▶ **原文抜粋**:
+ + + + +
図2図1に示したワイドフランジ付きインサートの分解斜視図である。
図3図1に示したワイドフランジ付きインサートの断面斜視図である。
図4】芯材を有するパネルがワイドフランジ付きインサートを受けるための準備をされている過程を示す側面断面図である。
図5】芯材を有するパネルが、ワイドフランジ付きインサートを受けるための準備をされている過程を更に示す側面断面図である。
図6】準備された芯材を有するパネルに挿入されているワイドフランジ付きインサートの側面断面図である。
図7】硬化工程の前の、準備された芯材を有するパネル内の適切な場所にあるワイドフランジ付きインサートの側面断面図である。
図8】硬化工程中の、準備された芯材を有するパネル内の適切な場所にあるワイドフランジ付きインサートの側面断面図である。
+ + + + +
▶ **学習用データ**:
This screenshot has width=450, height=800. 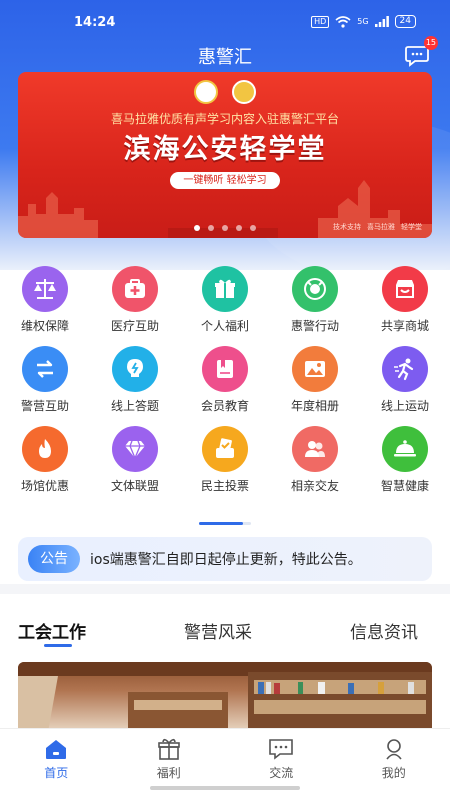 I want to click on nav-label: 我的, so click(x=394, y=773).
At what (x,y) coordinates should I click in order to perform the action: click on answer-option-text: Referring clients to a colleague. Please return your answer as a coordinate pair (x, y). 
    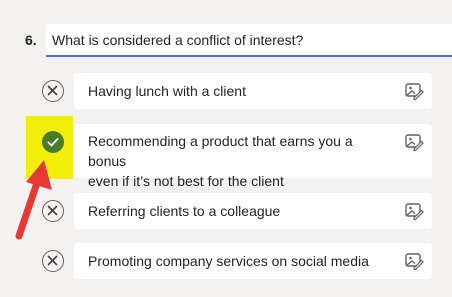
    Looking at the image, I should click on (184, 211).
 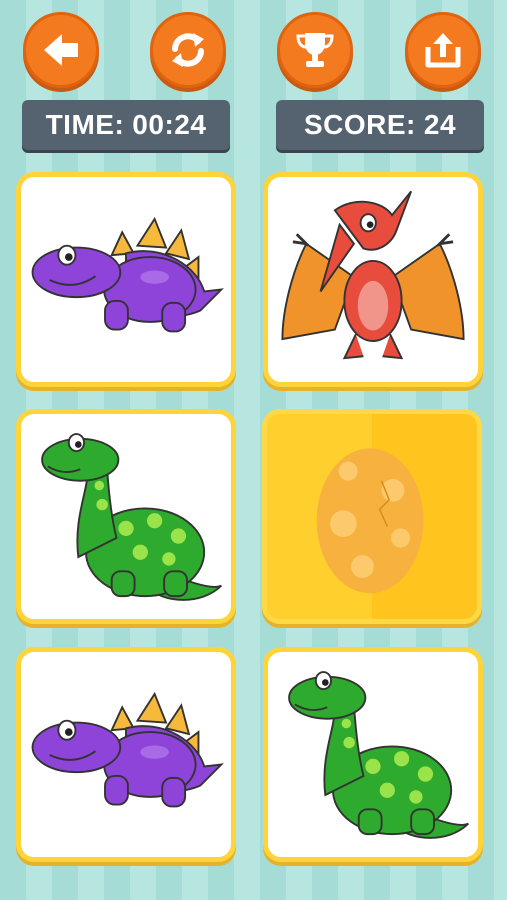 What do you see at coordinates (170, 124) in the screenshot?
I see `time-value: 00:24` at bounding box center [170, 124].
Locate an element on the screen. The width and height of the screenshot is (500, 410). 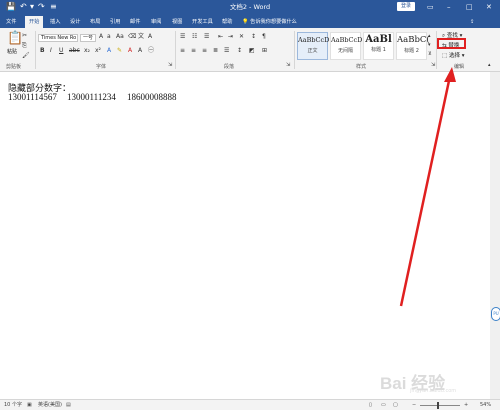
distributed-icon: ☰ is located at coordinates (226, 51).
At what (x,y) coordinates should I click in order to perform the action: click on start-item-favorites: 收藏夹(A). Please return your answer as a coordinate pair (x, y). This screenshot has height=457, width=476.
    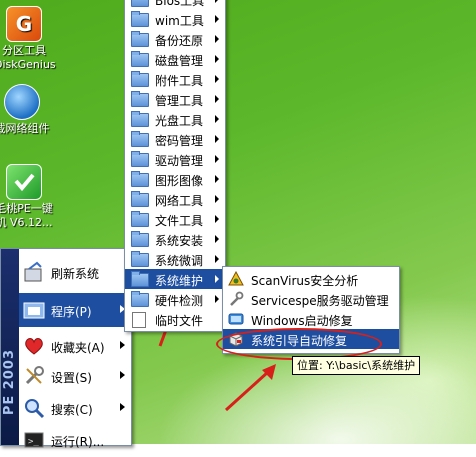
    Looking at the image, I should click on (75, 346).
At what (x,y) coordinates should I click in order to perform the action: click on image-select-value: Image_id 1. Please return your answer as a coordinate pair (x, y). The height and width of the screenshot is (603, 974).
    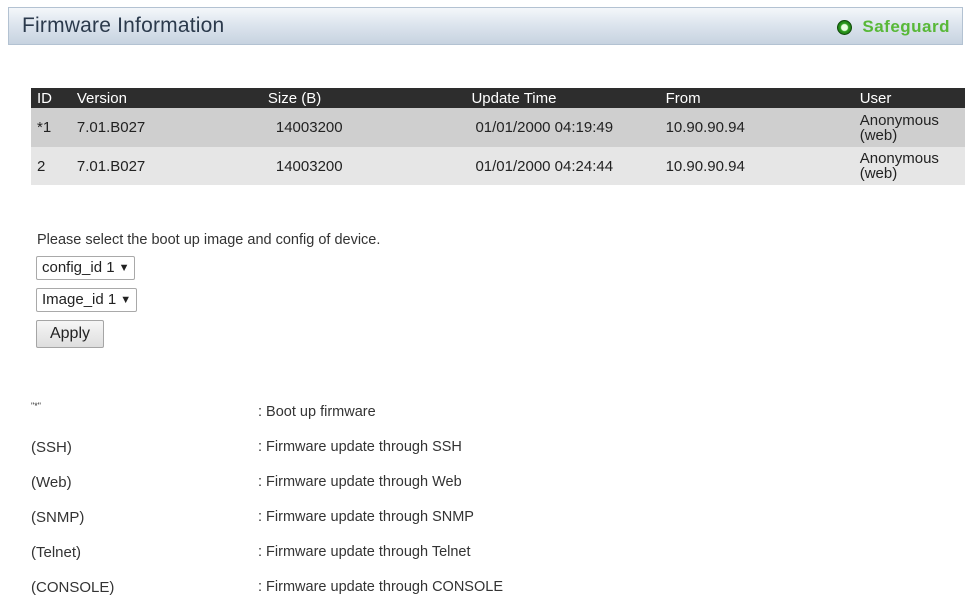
+ + + + +
▶ **作業内容**:
A - インサートの図面説明をもとに、次の問いに答えよ。
(i) 図4は何を示す側面断面図か。
(ii) 図6は、ワイドフランジ付きインサートがどのような状態にあるところの図か。
(iii) 図8は、どの工程中の状態を示しているか。
B - インサートの図面説明のうち、側面断面図とされている図の番号をすべて挙げよ。
C - インサートの図面説明の続きを書いてください。

▶ **解答**:
A -
(i) 芯材を有するパネルがワイドフランジ付きインサートを受けるための準備をされている過程
(ii) 準備された芯材を有するパネルに挿入されている状態
(iii) 硬化工程

B - 図4、図5、図6、図7、図8

C -
図9】硬化工程完了後の、準備された芯材を有するパネル内の適切な場所にあるワイドフランジ付きインサートの側面断面図である。
図10】固定プロセスの最終工程を示す、芯材を有するパネル内の適切な場所にあるワイドフランジ付きインサートの側面断面図である。
図11】固定プロセスの完了時における、準備された芯材を有するパネル内の適切な場所にあるワイドフランジ付きインサートの側面断面図である。
【発明を実施するための形態】
【0018】
本発明は、改善されたインサート構成及びインサートを芯材を有するパネルに固定する方法を提供する。インサート構成は、適切に準備されたパネルへの固定を容易にする特徴と、インサートを介してパネルに取り付けられた物品の改善された取付ポイントを提供する特徴とを含む。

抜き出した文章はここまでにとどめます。